Dawes Posted July 12, 2020 Author Posted July 12, 2020 "The new barrel dramatically reduces the risk of barrel failure or premature ammunition detonation, i.e., a cook-off, by diffusing heat faster than the conventional M4A1 heavy barrel, which soldiers had reported were failing during combat in Afghanistan." Fluted barrels have been around for decades and that sounds like they need more LMG. They must be putting a lot of ammo through the rifles if the barrel...., wait shouldn't the gas tube fail first to prevent the barrel from doing so?There were some engagements in Afghanistan where troops had to burn through mag after mag in full auto because they were in danger of being overrun. Obviously the M4 wasn't designed to be a LMG.
shep854 Posted July 12, 2020 Posted July 12, 2020 (edited) AIUI, the spec for the M4 was 90 rounds/minute sustained fire. Reality got to vote... Edited July 12, 2020 by shep854
Simon Tan Posted July 12, 2020 Posted July 12, 2020 Do you know what the dumbest part of that barrel is....carbine length gas system. With a middie, they wont even need the step. But even dumber is the fact that they are still using barrel clamp 203s. This is why you shoot guvmint engineers. They are useless.
Markus Becker Posted July 12, 2020 Posted July 12, 2020 "...shouldn't the gas tube fail first to prevent the barrel from doing so?"--Markus BeckerNot with the shorter barrel of the M4, etc.Can someone explain the physics behind that? The round produces the same heat regardless of barrel length and I assume the propellant all burns inside the barrel...in which case the shorter barrel would have to take the same heat as a long one and thus fails before the gas tube?

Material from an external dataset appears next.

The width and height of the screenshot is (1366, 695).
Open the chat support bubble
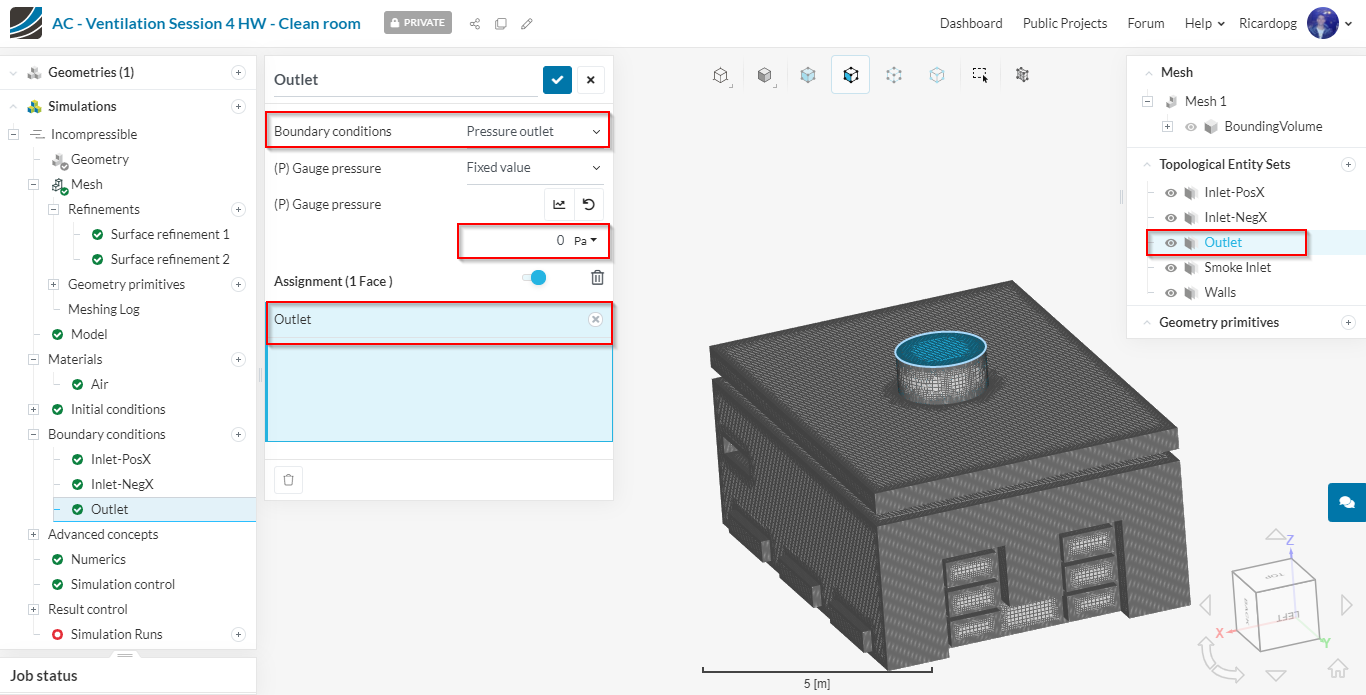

JW Collins Posted July 12, 2020 Posted July 12, 2020 Is there some desire to make a squad or fireteam automatic rifle version of the M4A1? Maybe similar to the Colt Automatic Rifle derived from the M16?
Nikolas93TS Posted July 12, 2020 Posted July 12, 2020 They could always adopt M27 IAR if they had such a requirement.

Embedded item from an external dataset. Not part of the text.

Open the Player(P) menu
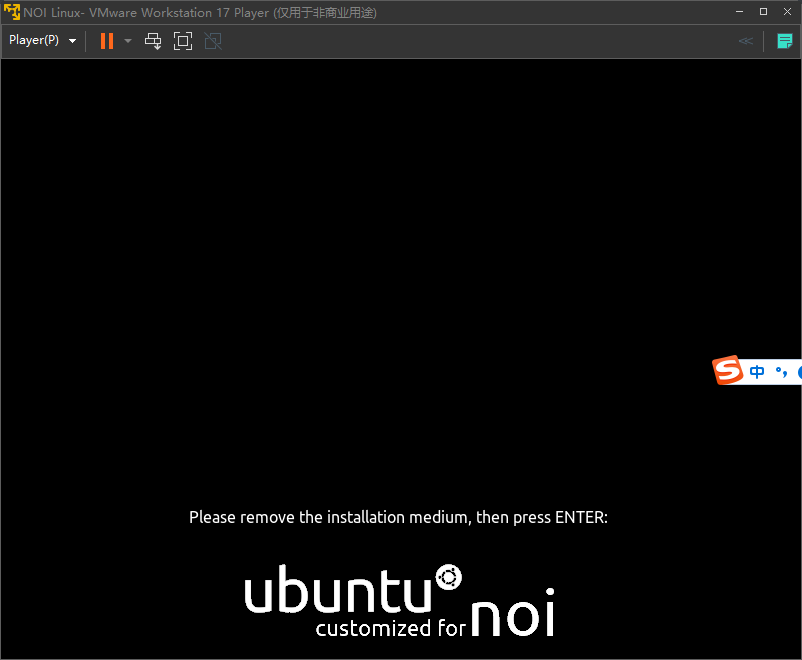The width and height of the screenshot is (802, 660). coord(42,41)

shep854 Posted July 13, 2020 Posted July 13, 2020 In his M4 videos, Chris Bartocci (SmallArmsSolutions on YouTube) has pointed out that the M4 was originally intended as a 2d tier weapon, and that the heat problem did not come up until the carbine was used very hard by SPECOPS and also became the first-line infantry weapon. The military was slow to catch on to the issues of much heavier use.
Simon Tan Posted July 15, 2020 Posted July 15, 2020 The US Army is unable to manage a unit armory. The leadership and line is just not interested enough to do so.
shep854 Posted July 15, 2020 Posted July 15, 2020 Also, pilfering at unit levels was a problem. I once saw a mention in a news report of NG M16 parts turning up on gun show tables.